Семейник проснулся с рассветом. Мужики топили печи, а дремотные бабы прятались по стайкам; живо меж влажных дворов пахнуло парным овечьим молоком, смешавшимся с дымом и росой. Скоро самые расторопные доярки уже выгоняли овец за частокол, где тряслись тихо старый пастух с сыновьями да два внука-подпаска, вместе дожидаясь стада.

Старик сидел на пне давно срубленной осинки и молча пускал пар. Внуки – старший Вико и младший Арти, – от скуки насвистывали неясные мотивы, пока дед на них строго не шикнул. Медленно перед ними наливался розовым зубчатый горизонт гор. Наконец стадо собралось.

- En avant! – сказал дед.

Ребята подпустили последний молодняк. Затем Вико выпросил у старших кнут и весело пару раз им щелкнул. Овечье блеяние потихоньку удалилось вглубь леса.

К полудню овцы вдоволь наелись травы и напились из маленькой ямки у болота. Теперь стадо находилось на просторном лугу среди деревьев. Овцы мирно мяли жвачку, пуская от восторга зеленый сок. Пастухи, кто из старших сыновей, держались рядом, на стороже, с винтовкой колдуна в руках, готовые быстро отогнать любых чужаков.

Пока всё было спокойно, и дед с внуками уселись отдохнуть у стоящих на отшибе сосенок, прочь от наступающей духоты и полчищ оводов. Затрещал под котелком костерок. Обмакнули лепешки в горячий сыр – позавтракали.
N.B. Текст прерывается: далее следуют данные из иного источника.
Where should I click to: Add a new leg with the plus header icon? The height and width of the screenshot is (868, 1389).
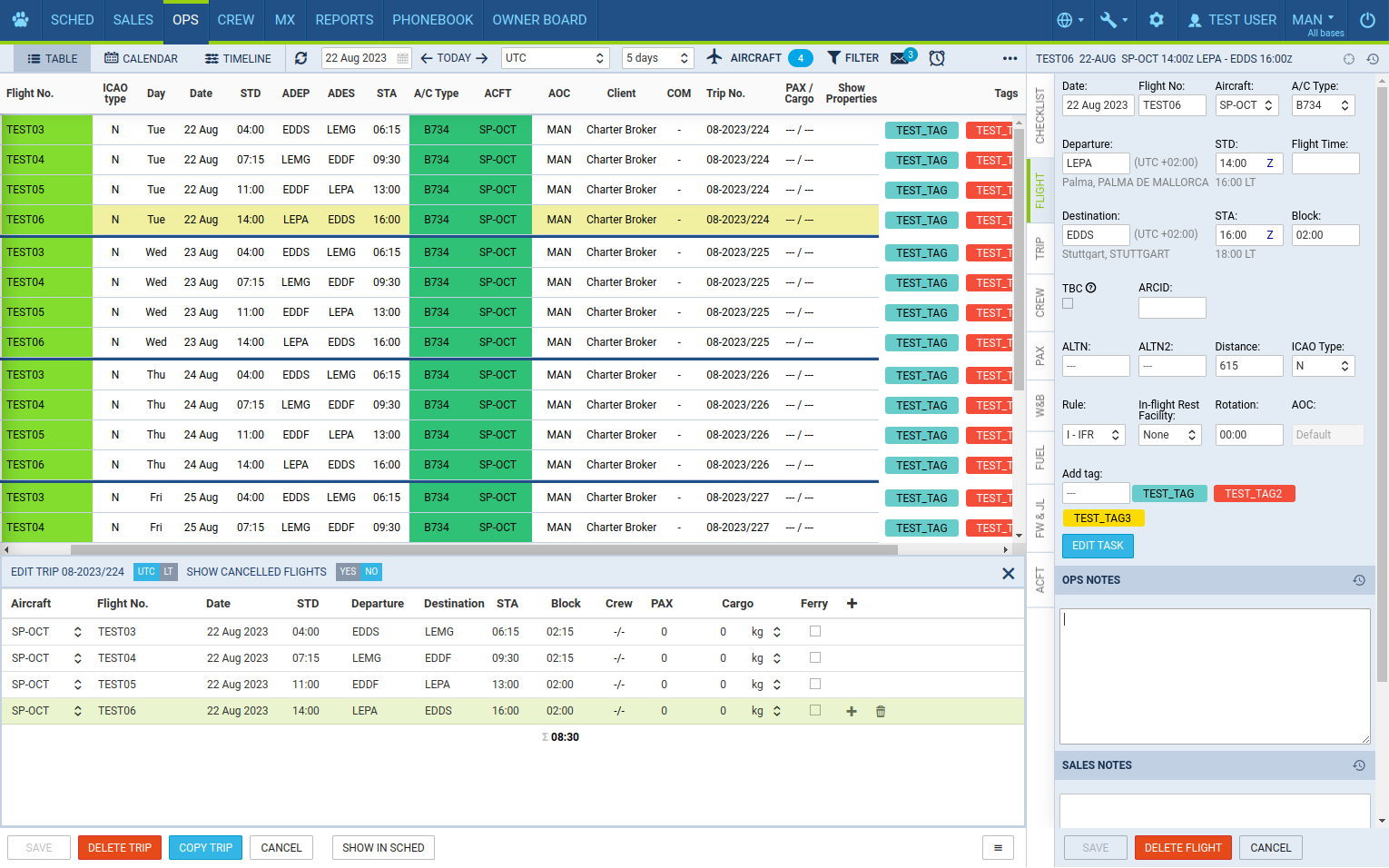(852, 604)
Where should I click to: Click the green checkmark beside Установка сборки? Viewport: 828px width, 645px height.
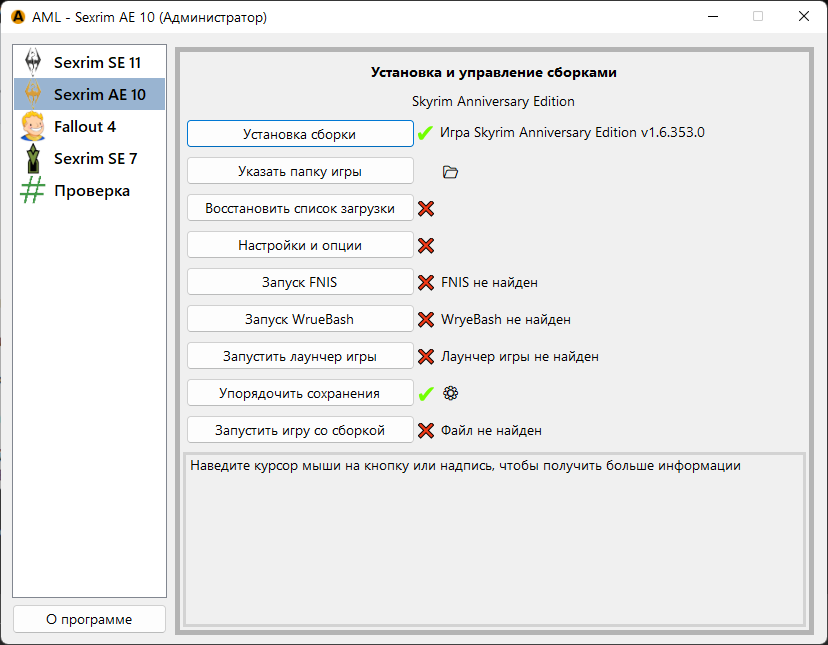click(425, 133)
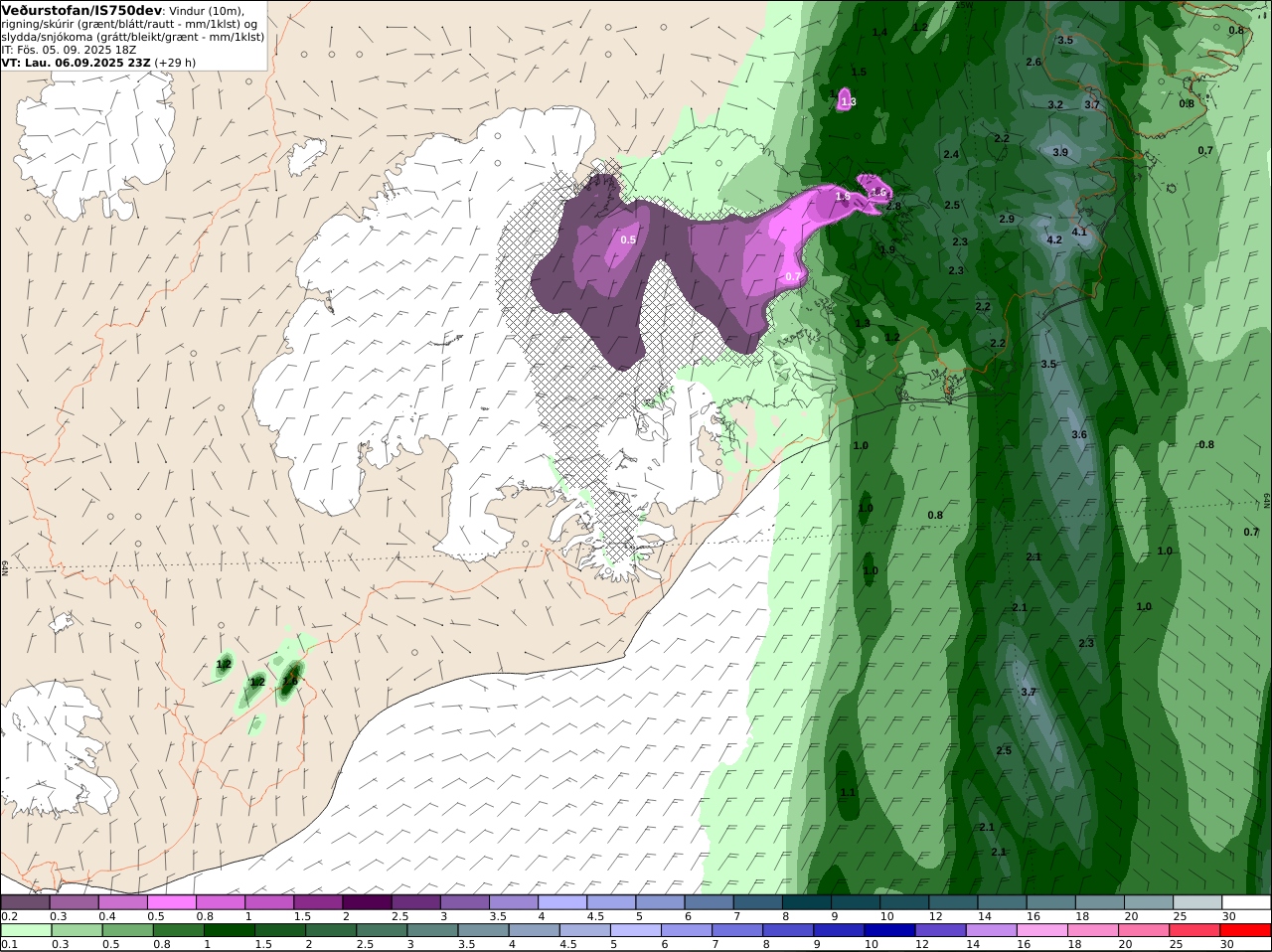This screenshot has width=1272, height=952.
Task: Click the 4.1 precipitation value on the map
Action: (x=1079, y=232)
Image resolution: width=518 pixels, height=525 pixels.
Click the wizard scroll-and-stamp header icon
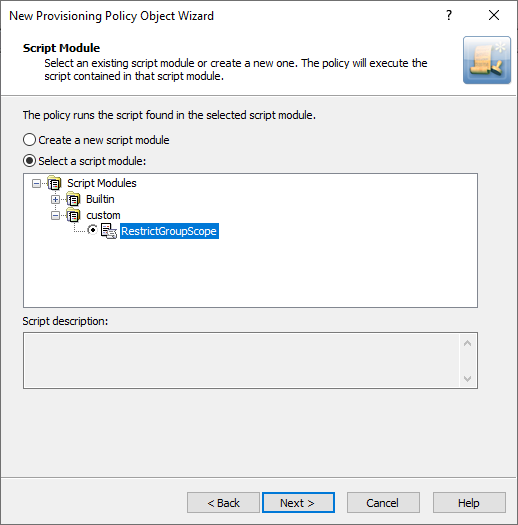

Дед, подражая колдуну, рассказывал истории о прошлом, наполовину правдивые, а наполовину обросшие всяким мифом, пока Арти с Вико лежали сытые под тенью и внимательно болтали ногами:

- Жила-была уже после Войны одна девчушка, имени и не вспомню. При Помпье Древнем, в семье королевских вельмож. Ну, хоть семья и знатная, воспитывали её правильно, учили кротости и гармонии. А девочка способная, всё на лету схватывает. От неё в семье радость. А тут ещё главе семейства выдали (по службе) электричество – очень редкую довоенную силу! Она могла сделать всё, чего тебе хочется, только приложи. Хорошо стало.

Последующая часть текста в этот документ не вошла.